William Wragg
Main Page: William Wragg (Independent - Hazel Grove)Department Debates - View all William Wragg's debates with the Cabinet Office
(3 years, 11 months ago)
Commons ChamberBefore I make my brief remarks, I am reminded of the quote by Teddy Roosevelt, who spoke of the person in the arena. I rather feel that my hon. Friend the Minister is that person at the moment, while everybody else around her carps on without any particular responsibility. My apologies to her on a personal level if I now fall into that category.
Many people have been in touch with me, as I am sure they have been in touch with us all, to advance all kinds of wild conspiracy theories that seem to abound about covid. I will have no truck with them whatsoever. There has been an outbreak of armchair epidemiologists, for sure, in the past eight months or so. There is no conspiracy. In my brief experience of it, the British state has never been competent enough to mount or organise such a conspiracy. Indeed, if it were so, in the present climate plans for that would have leaked already, so we would have been well aware of that issue. [Laughter.]
That is a very important point, amusing as it is.

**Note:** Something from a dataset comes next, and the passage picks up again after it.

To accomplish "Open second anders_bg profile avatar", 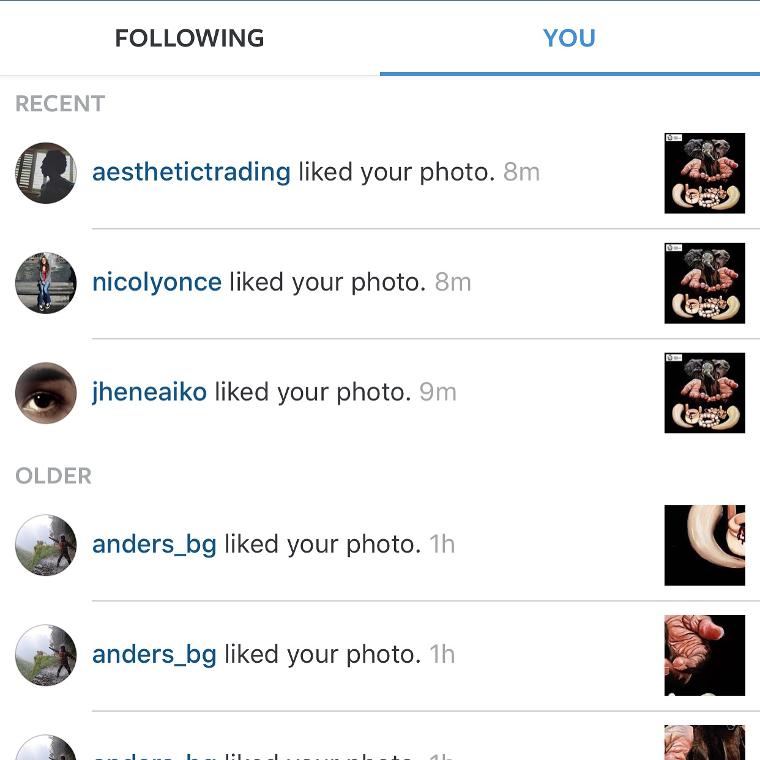I will [46, 655].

Those of us who have seen behind the curtain know that my hon. Friend is right not just about the British state but every state. They do not have the competence or capability to run a conspiracy.
I am grateful to my hon. Friend for giving way. He is making light of some of these issues, which is amusing. However, there is a dangerous agenda behind some conspiracy theories. A lady was quoted in the Daily Mail yesterday, who, when one looks at her Facebook feed, is celebrating the burning down of Jewish-owned banks. She is presented as someone we should be listening to on public health. Does he think that is right?

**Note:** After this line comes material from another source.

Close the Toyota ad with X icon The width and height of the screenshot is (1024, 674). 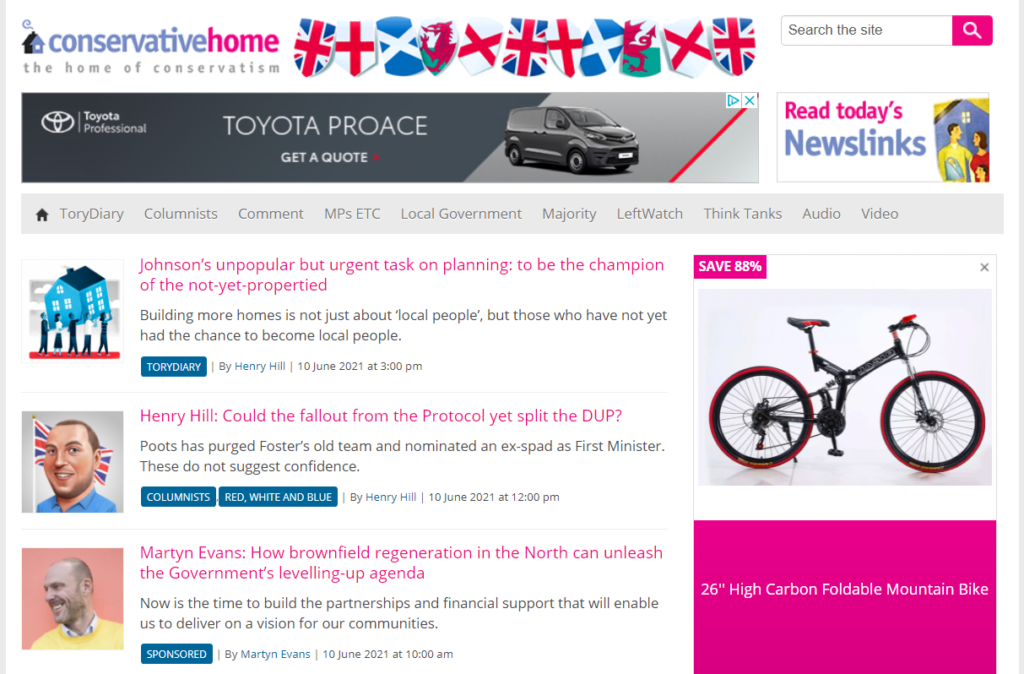[750, 101]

Absolutely not. This has brought out the number of lunatics in the country, quite frankly.
Non-essential retail is to reopen. Why on earth was it closed in the first place? A Secretary of State beamed at us from the pages of The Daily Telegraph yesterday to say, “Rejoice! You can go out and shop around the clock.” We express surprise that so many of our high street retailers are going into administration. I was not particularly aware that the clothes rail at Dorothy Perkins was ever a particular vector of disease. This all links into the proportionality of the proposed measures.

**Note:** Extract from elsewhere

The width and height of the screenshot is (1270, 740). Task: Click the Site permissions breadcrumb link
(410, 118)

Leaving aside my levity in opening, I have always believed the Civil Contingencies Act 2004 would have been a far better vehicle for implementing measures. We have talked about this huge statutory instrument before us and some of us have said that we are going to withhold our votes or vote against on the basis that we wish we could amend it. Well, we could amend it if it was done under the Civil Contingencies Act. Perhaps that is the reason why it was not used. That Act, of course, contains a 30-day review period, as opposed to a six-month period under the Coronavirus Act 2020. The Government have nothing to fear from greater scrutiny. Greater scrutiny leads to better government, and it should be accepted as it is proposed.
To come on to parochial matters relating to my own constituency and tiering decisions—to sound like a broken record, from what we have heard this afternoon so far—I strongly contend that Stockport should not be re-entering tier 3. It was in tier 3 before the lockdown, but it should more charitably be placed in tier 2, because its levels of covid per 100,000 population are now below that of Cheshire to its south, which was put into tier 2 last week.
Briefly, I am concerned about decision making and the so-called gold command. If one believes what one reads in The Sunday Times—sometimes a leap of faith in itself, but on this occasion I am minded to believe it—the decision on tiering for London was taken on the basis of 50,000 jobs being under threat if it was placed into tier 2, as opposed to 500,000 jobs if it was placed into tier 3. My constituents deserve exactly that consideration as well. I do not believe entirely in the north-south divide—a conspiracy theory that abounds in this House—but when we have such decisions, one cannot but help wonder if it might be true.
The Select Committee on Public Administration and Constitutional Affairs, which I have the pleasure of chairing, wrote to the Chancellor of the Duchy of Lancaster last week to ask for further evidence on the five tests. My concern is that the fifth of those tests—that is to say pressure on the NHS, including current and projected occupancy—will trump all other considerations. The data and information on that are not freely available, however, and no answer has yet been received to that letter.
If the measures are arbitrary and there is no exact science behind them, I would sooner that the Government admitted that, because at least it would be an honest approach. As they have not done so, I cannot support these measures this evening.